In ogni caso queste valutazioni (che hanno soltanto rinviato di qualche giorno la gita prevista) mi hanno permesso di scoprire una zona molto interessante, selvaggia e quasi dimenticata dagli hikrs e dagli altri amanti della montagna.
Lo spunto è stato comunque di tipo scialpinistico: avendo “bucato” lo scorso inverno una gita a causa del terreno selvaggio che mi aveva impedito di trovare la retta via verso l’Alpe Stufa, il primo obiettivo era di trovare questo sentiero e di fare conoscenza con il terreno in vista di una probabile futura gita con gli sci da intraprendere nella prossima stagione invernale. Sugli sci non si improvvisa, le gite vanno preparate per tempo!
Parto dunque da Cimalmotto e seguendo il sentiero che porta verso il confine con l’Italia, perdo leggermente quota fino a Pianca (1366 m) dove, subito dopo il ponte, vengo accolto da una kota lappone (o, volendo, un tepee indiano) seguita poi da una seconda kota poco più avanti. La zona si chiama Balm da la Rossa, evidentemente ha qualcosa a che fare con i pellerossa e popoli affini… Proseguo, passo il confine senza accorgermene e, nei pressi del guado sul Rio Colobiasca, dove un cartello del CAI indica la direzione verso il Passo della Fria, capisco l’errore invernale: il sentiero prosegue oltre il fiume in direzione W. Con qualche acrobazia e fortunatamente senza finire nell’acqua guadagno la riva opposta e inizio la salita. Seguo il sentiero (segnalato con rari bolli rossi) fino a Corte Nuova (1696 m); qui lo abbandono per una salita diretta, prima nel bosco e poi su terreno libero, fino all’Alpe Stufa (1879 m). Gabuzzi e Cavallero consigliano, nella loro guida scialpinistica, di salire verso l’Alpe Venanzio: per i miei fini odierni questa meta è sovrabbondante, oltre che sommersa dalla neve (ahimè, qui non è pieno Sud e non siamo nemmeno alla latitudine del Pizzo di Corbella…).
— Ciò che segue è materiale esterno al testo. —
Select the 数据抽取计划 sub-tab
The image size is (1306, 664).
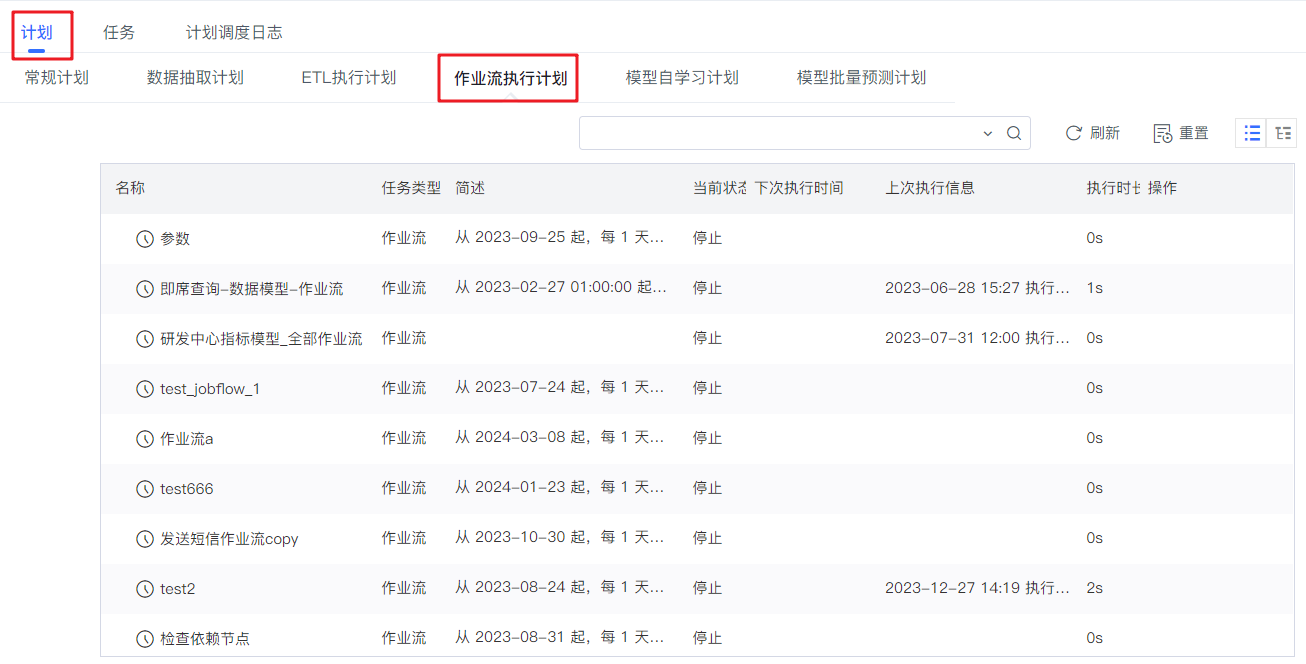[x=195, y=77]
Il mio obiettivo è di prendere quota sufficientemente per poter affrontare l’unico passaggio possibile verso la linea di confine, un ripido canalino che dovrebbe situarsi nei pressi del Sasso del Pino, almeno così sembrerebbe da questa visuale…
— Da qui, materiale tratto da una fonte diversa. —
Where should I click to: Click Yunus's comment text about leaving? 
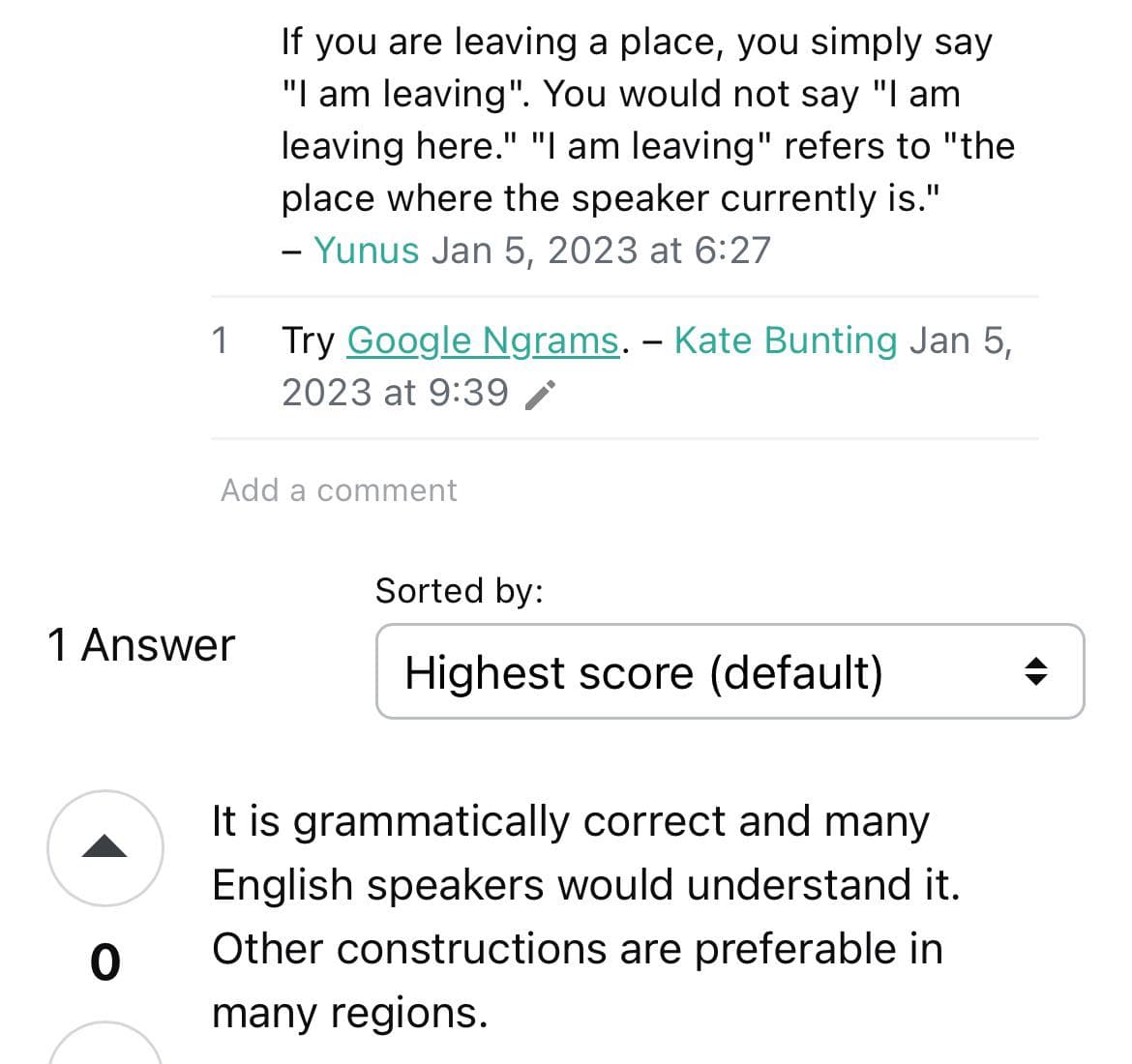(648, 120)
La CNS riporta 7 riali che vanno a confluire nel Rio della Stufa: in realtà, data la meteo dei 2 mesi precedenti, mi toccherà passarne almeno 40, di cui molti coperti dalla neve. Il lungo traverso a forma di semicerchio che unisce l’Alpe Stufa al Sasso del Pino mi costerà quasi 3 ore di fatica nelle condizioni odierne. Probabilmente, in estiva tout court, la difficoltà non supera il T3, al massimo T3+. Io, a oggi, devo optare per un T4+ ed almeno un I°. La neve non è moltissima sulla curva di livello dei 2020-2040 ma abbastanza per dare fastidio e rendere scivoloso ogni passo. Inoltre, il miglioramento meteo ventilato non si palesa, anzi, oltre al cielo plumbeo spira un vento gelido che mi costringe ad un abbigliamento niente affatto estivo. Come detto, in questo traverso trovo le maggiori difficoltà di giornata, ogni passo va ben ponderato perché sotto la neve potrebbe scorrere l’acqua che scava la neve stessa. I saliscendi non si contano, ma l’individuazione del canalino perlomeno è corretta: approssimandomi noto che lo sbocco superiore del canale è segnalato con due pietre verticali, impossibili da non vedere. Risalito il canale arrivo in cresta alla quota 2028 e, come già mi era capitato quest’anno alla Rupe del Gesso, raggiungo la cima odierna, il Sasso del Pino (1996 m), in discesa. La vetta è semplice, con un bell’omone di pietra e con un cippo confinale recante la data del 1929. Fortunatamente la mia prossima meta, l’Alpe di Magnello, nuovamente in territorio elvetico, è ben visibile. Opto per la direttissima in direzione NE, tra rocce, ginepri e rododendri (si potrebbe anche scendere il pendio a E, ma poi dovrei ritraversare sulla neve, per oggi basta così!). Con poche deviazioni dalla linea ideale raggiungo l’Alpe di Magnello (1808 m), dove mi fermo per il pranzo (mi imbatto anche senza volerlo nel bivacco che, fortunatamente, mi ripara dal forte vento che nel frattempo si è alzato). Per completare il giro circolare, decido a fine pranzo di scendere verso sinistra sul sentiero alto, che oltrepassa subito il Ri di Magnello proseguendo poi fino a Cimalmotto attraverso il Monte dei Fantitt (“caricato” con dei bei porcellini) ed il Monte dei Borgnói (caricato normalmente con delle bovine).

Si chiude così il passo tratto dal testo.